DW: Could you have a transparent fridge door? Absolutely.

We’re also seeing people decorate the glass. On the Envy, there’s black ink on the back side of the glass, in a graphic design. The glass is like the ultimate clear-coat for that illustration.

We’re already seeing in some Asian markets glass as part of an appliance’s design language.

The fusion technology we’re using for Gorilla — we know how to make big glass. And that’s compatible with our existing way of making huge sheets of glass.

SP: You’ve only recently announced Gorilla Glass 2, but Gorilla Glass 3 is no doubt around the corner.
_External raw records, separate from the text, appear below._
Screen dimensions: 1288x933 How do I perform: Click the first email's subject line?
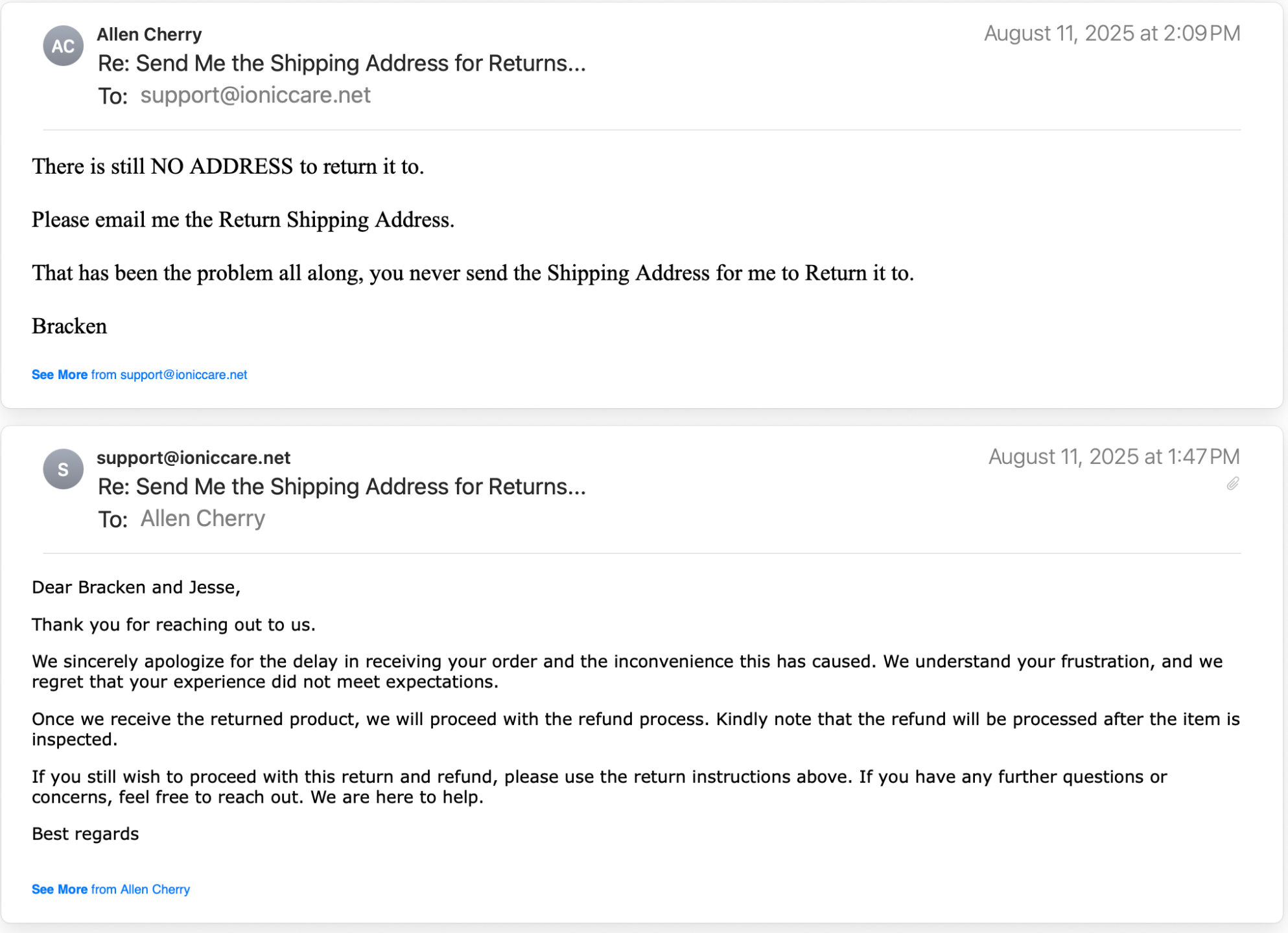pos(341,63)
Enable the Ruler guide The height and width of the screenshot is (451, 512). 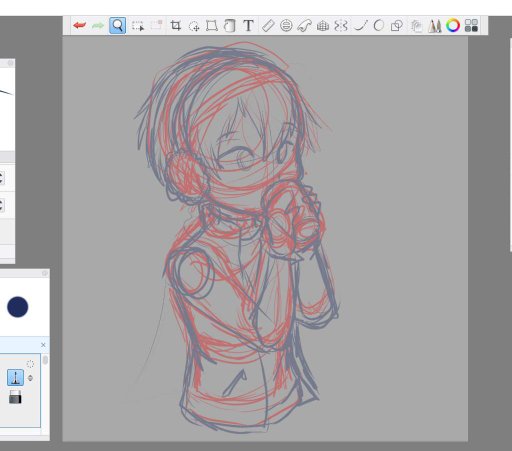tap(268, 25)
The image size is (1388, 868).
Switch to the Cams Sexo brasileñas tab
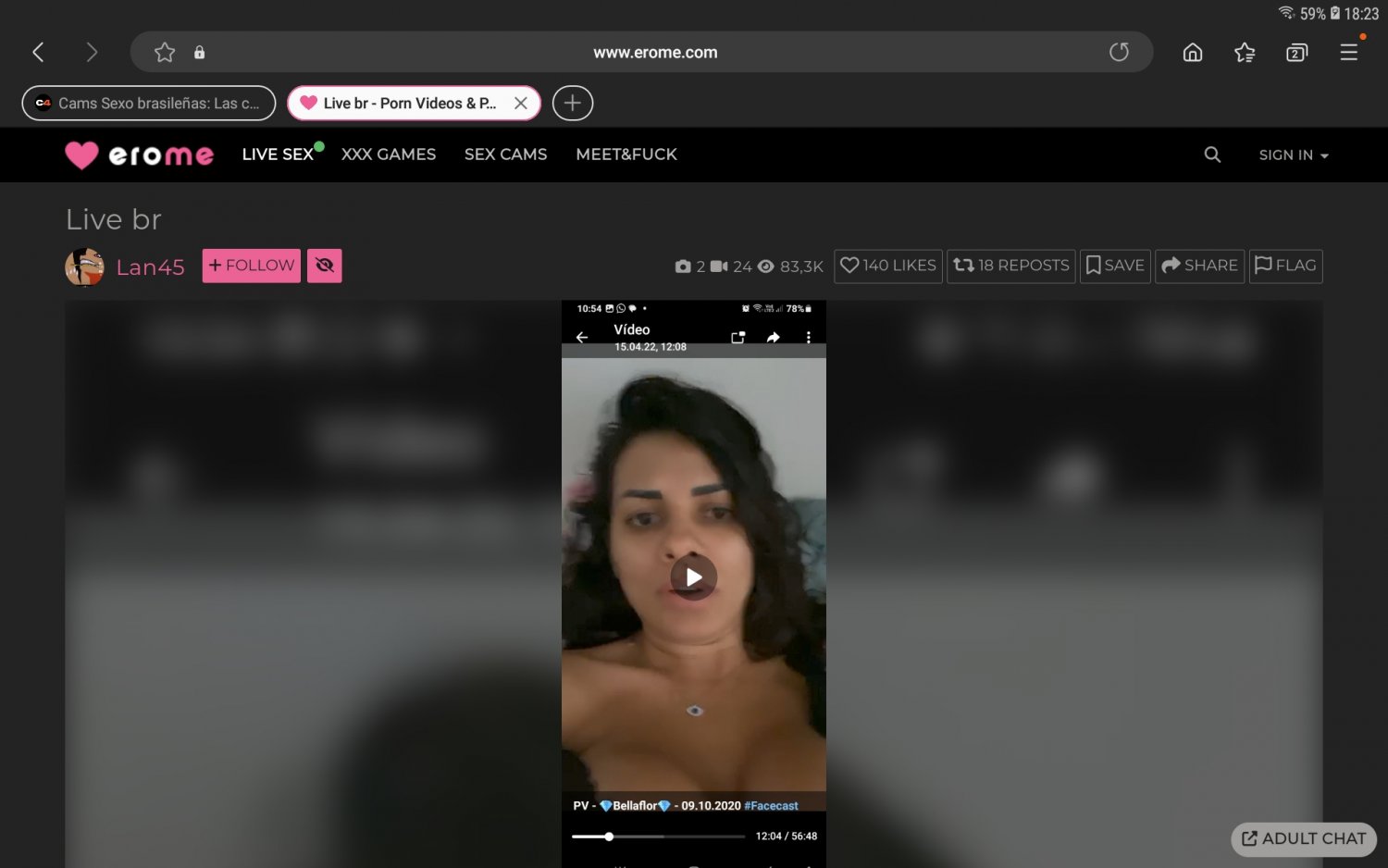coord(148,103)
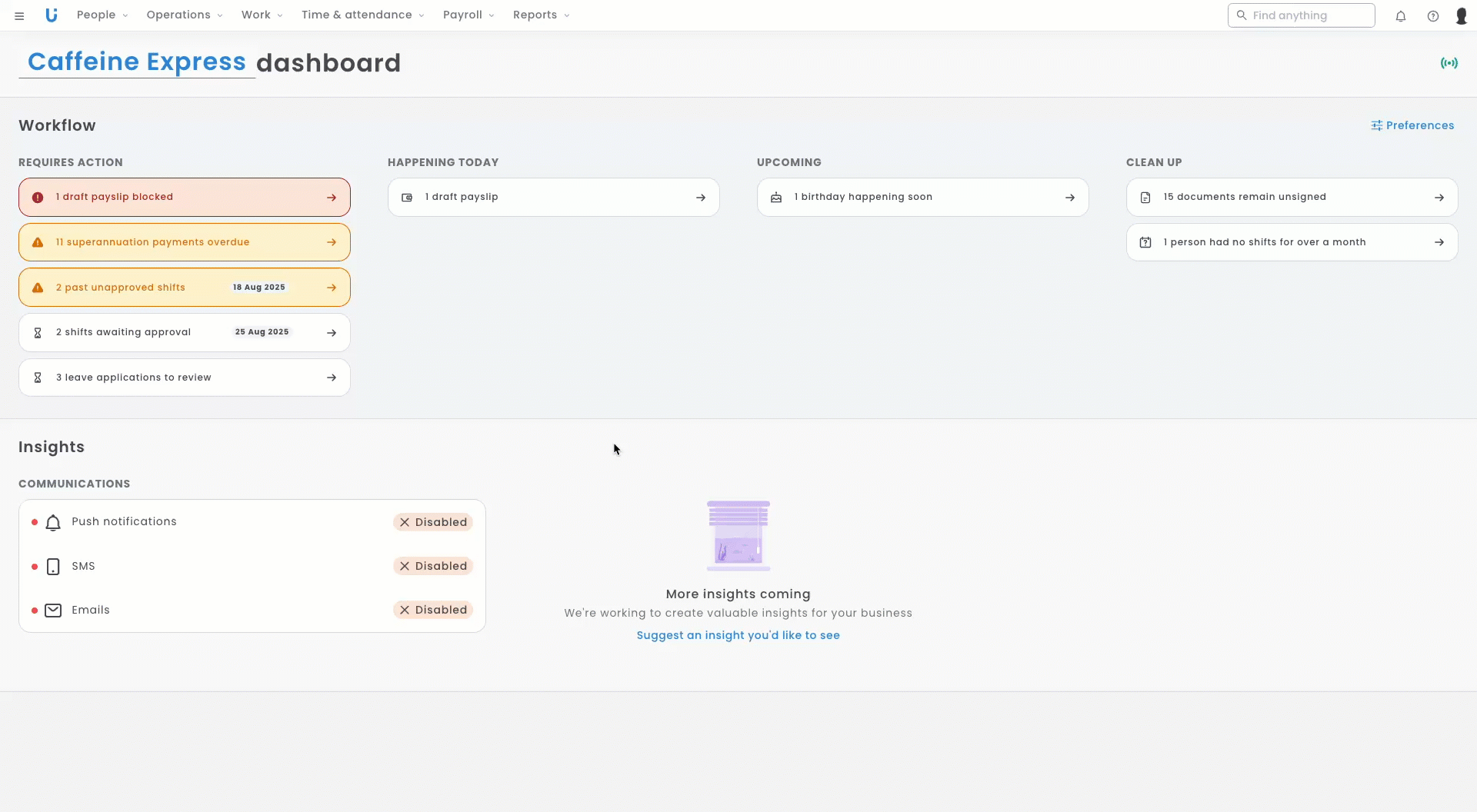Click the notifications bell in top bar
Screen dimensions: 1477x812
point(1401,15)
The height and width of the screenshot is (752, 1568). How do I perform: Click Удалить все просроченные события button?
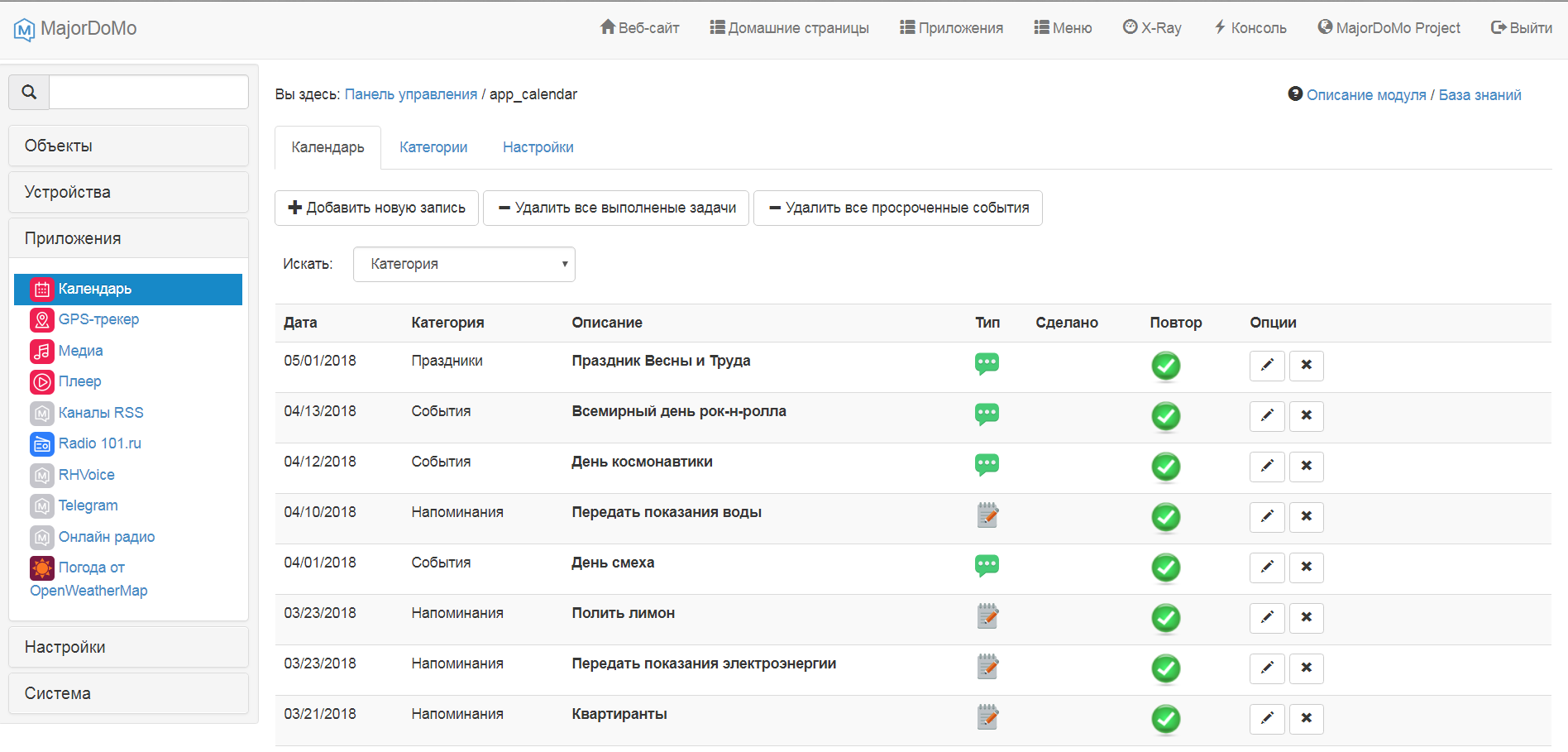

Which prompts the question: where do you go from here?

DW: We’re going to continue to look at and listen to consumers.

SP: And what are they asking for? Thinner and lighter, sure. Perhaps more scratch resistance? I’m still not comfortable tossing my phone or tablet in the same pocket as my house keys.

DW: We’re still learning about it. If you have something that’s harder than glass, it’s going to scratch it. Hardwood floors are not harder than glass, most keys are not harder than glass.

But this compressive layer we put on there — it’s not the initial scratch that’s viewable, it’s the… the…

SP: …whispy hair-like thing?

DW: Yes! It’s that that light reflects off of and is viewable. We’re working on containing those. How do you make glass so that it’s hard to initiate that scratch? That’s a tough one.

Glass is harder to scratch than aluminum, magnesium — all these structural materials used on the back of your laptop that you don’t look at. How many scratches you have on the back of your laptop? It doesn’t matter. How many do you have on your display? That matters.